⑵ Definition of TF-IDF value
** Occurrence frequency $ tf $ multiplied by coefficient $ idf $, which is an indicator of rarity **
- tfidf=tf×idf
- $ tf_ {ij} $ (frequency of occurrence of word $ i $ in document $ j $) × $ idf_ {i} $ ($ log $, the reciprocal of the number of documents containing word $ i $)

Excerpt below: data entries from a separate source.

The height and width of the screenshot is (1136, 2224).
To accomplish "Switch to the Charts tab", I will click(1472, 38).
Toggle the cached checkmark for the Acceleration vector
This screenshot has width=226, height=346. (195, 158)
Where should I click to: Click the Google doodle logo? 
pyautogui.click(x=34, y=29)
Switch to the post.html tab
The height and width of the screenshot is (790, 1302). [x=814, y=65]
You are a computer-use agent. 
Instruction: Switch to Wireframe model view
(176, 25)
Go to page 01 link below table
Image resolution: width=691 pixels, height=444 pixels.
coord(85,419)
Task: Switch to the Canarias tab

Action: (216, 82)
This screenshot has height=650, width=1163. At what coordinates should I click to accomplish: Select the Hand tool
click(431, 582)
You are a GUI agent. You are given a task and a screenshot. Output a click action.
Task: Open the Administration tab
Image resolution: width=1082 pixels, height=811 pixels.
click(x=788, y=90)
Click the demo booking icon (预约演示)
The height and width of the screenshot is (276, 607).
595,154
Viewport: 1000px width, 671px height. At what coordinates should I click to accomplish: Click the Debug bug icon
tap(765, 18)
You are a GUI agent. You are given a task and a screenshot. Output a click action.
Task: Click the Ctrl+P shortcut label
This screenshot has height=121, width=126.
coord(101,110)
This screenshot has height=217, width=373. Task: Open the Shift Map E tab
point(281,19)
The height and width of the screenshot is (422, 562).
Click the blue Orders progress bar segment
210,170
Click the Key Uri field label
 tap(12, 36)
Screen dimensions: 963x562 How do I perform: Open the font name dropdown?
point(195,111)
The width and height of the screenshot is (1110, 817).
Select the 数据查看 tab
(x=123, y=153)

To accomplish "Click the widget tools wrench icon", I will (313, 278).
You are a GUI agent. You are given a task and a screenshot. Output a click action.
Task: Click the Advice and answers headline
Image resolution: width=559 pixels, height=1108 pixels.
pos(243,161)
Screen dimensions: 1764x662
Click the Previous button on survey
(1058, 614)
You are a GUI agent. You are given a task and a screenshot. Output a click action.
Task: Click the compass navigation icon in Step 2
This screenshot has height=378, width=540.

** The frequency of occurrence $ tf $ and the coefficient $ idf $ are defined as follows **
- $ tf_ {ij} = \ dfrac {n_ {ij}} {\ sum_ {k} n_ {kj}} = \ dfrac {number of occurrences of word i in document j} {number of occurrences of all words in document j Sum} $
- idf_{i}=\log \dfrac{|D|}{|\{d:d∋t_{i}\}|} = \log{\dfrac{Number of all documents}{Number of documents containing the word i}}
(3) Mechanism of calculation based on the original definition
#Import Numerical Library
from math import log
import pandas as pd
import numpy as np
➀ Prepare word data list
- Calculate $ tfidf $ of the three target words, assuming that the following word list has been created for the six documents after preprocessing such as morphological analysis.
docs = [
["Word 1", "Word 3", "Word 1", "Word 3", "Word 1"],
["Word 1", "Word 1"],
["Word 1", "Word 1", "Word 1"],
["Word 1", "Word 1", "Word 1", "Word 1"],
["Word 1", "Word 1", "Word 2", "Word 2", "Word 1"],
["Word 1", "Word 3", "Word 1", "Word 1"]
]
N = len(docs)
words = list(set(w for doc in docs for w in doc))
words.sort()
print("Number of documents:", N)
print("Target words:", words)
➁ Define a function for calculation
- Define a function that calculates the frequency of occurrence $ tf $, the coefficient $ idf $, and $ tfidf $ multiplied by them in advance.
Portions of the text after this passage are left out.